A new design of evolutionary hybrid optimization of SVR model in predicting the blast-induced ground vibration

Abstract

This study aims to identify the suitability of hybridizing the firefly algorithm (FA), genetic algorithm (GA), and particle swarm optimization (PSO) with two well-known data-driven models of support vector regression (SVR) and artificial neural network (ANN) to predict blast-induced ground vibration. Here, these combinations are abbreviated using FA–SVR, PSO–SVR, GA–SVR, FA–ANN, PSO–ANN, and GA–ANN models. In addition, a modified FA (MFA) combined with SVR model is also proposed in this study, namely, MFA–SVR. The feasibility of the proposed models is examined using a case study, located in Johor, Malaysia. Then, to provide an objective assessment of performances of the predictive models, their results were compared based on several well known and popular statistical criteria.

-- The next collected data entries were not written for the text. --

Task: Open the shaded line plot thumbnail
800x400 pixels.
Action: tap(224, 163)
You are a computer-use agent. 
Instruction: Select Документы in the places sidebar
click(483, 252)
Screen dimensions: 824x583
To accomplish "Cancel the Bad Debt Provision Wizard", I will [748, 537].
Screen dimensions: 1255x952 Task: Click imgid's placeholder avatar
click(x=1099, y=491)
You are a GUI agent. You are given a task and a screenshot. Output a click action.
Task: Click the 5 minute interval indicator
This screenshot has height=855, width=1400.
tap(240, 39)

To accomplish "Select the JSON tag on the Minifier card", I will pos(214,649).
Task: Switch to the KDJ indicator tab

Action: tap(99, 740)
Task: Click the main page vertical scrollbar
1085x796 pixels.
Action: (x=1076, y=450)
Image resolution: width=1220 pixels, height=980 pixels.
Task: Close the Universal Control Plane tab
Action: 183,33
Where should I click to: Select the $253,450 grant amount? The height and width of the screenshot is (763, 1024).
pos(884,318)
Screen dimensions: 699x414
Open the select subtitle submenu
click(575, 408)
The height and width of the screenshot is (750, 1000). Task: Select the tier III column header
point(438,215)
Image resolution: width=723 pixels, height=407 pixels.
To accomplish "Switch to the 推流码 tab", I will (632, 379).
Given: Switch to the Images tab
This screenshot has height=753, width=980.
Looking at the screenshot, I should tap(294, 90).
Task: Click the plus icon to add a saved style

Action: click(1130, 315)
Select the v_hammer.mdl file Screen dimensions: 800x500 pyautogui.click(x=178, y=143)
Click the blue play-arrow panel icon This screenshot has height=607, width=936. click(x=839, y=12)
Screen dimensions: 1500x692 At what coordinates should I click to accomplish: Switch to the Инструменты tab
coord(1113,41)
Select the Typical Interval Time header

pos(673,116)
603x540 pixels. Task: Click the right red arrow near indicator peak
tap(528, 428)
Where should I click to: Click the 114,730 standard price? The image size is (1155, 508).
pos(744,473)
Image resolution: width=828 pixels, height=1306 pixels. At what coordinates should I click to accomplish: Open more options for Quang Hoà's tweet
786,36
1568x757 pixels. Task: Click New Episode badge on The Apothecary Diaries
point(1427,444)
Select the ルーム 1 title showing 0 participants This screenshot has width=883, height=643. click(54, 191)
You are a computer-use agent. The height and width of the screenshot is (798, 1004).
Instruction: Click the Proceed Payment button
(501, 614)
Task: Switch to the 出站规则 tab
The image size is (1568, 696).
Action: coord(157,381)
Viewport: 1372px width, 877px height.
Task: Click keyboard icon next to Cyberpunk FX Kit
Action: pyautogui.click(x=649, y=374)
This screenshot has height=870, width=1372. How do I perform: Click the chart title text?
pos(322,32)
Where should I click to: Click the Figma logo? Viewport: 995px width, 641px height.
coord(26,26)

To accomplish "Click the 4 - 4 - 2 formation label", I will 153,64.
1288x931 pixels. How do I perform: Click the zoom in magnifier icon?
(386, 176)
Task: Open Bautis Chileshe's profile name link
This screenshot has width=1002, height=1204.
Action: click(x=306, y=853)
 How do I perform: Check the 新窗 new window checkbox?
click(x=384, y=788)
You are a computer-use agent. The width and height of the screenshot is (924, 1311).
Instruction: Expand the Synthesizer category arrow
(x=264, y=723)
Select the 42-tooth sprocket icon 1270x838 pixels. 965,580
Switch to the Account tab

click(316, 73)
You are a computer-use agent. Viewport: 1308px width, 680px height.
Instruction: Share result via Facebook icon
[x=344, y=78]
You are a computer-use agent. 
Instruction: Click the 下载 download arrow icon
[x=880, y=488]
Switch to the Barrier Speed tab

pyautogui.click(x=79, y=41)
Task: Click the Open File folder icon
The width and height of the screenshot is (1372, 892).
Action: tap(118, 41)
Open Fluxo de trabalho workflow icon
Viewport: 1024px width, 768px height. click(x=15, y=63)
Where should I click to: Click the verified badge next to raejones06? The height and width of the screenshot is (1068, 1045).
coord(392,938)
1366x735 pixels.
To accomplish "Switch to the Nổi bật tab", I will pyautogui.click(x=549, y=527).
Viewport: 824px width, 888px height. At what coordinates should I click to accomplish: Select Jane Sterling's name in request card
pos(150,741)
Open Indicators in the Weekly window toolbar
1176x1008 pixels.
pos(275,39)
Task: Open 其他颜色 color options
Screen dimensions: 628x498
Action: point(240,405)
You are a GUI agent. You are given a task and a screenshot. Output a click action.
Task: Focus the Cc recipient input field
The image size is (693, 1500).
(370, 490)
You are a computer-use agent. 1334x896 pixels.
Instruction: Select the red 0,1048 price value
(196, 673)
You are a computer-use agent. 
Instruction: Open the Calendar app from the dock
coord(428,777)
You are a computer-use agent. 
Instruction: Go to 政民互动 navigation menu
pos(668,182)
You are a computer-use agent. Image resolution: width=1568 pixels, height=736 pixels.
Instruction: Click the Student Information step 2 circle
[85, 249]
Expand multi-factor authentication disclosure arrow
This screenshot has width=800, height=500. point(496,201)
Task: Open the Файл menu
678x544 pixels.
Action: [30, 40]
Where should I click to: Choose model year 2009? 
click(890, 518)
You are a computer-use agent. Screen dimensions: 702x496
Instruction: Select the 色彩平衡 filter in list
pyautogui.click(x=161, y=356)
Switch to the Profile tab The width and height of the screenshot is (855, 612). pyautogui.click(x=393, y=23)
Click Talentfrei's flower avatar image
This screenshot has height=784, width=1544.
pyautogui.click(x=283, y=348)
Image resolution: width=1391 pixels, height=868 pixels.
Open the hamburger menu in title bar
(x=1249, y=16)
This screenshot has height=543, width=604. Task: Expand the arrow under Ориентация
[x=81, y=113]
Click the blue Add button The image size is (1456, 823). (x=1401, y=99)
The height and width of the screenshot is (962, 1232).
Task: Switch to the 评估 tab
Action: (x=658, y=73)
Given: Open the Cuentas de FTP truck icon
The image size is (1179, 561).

According to the results, the MFA–SVR with the coefficient of determination (R2) of 0.984 and root mean square error (RMSE) of 0.614 was more accurate model to predict PPV than the PSO–SVR with R2 = 0.977 and RMSE = 0.725, the FA–SVR with R2 = 0.964 and RMSE = 0.923, the GA–SVR with R2 = 0.957 and RMSE = 1.016, the GA–ANN with R2 = 0.936 and RMSE = 1.252, the FA–ANN with R2 = 0.925 and RMSE = 1.368, and the PSO–ANN with R2 = 0.924 and RMSE = 1.366. Consequently, the MFA–SVR model can be sufficiently employed in estimating the ground vibration, and has the capacity to generalize.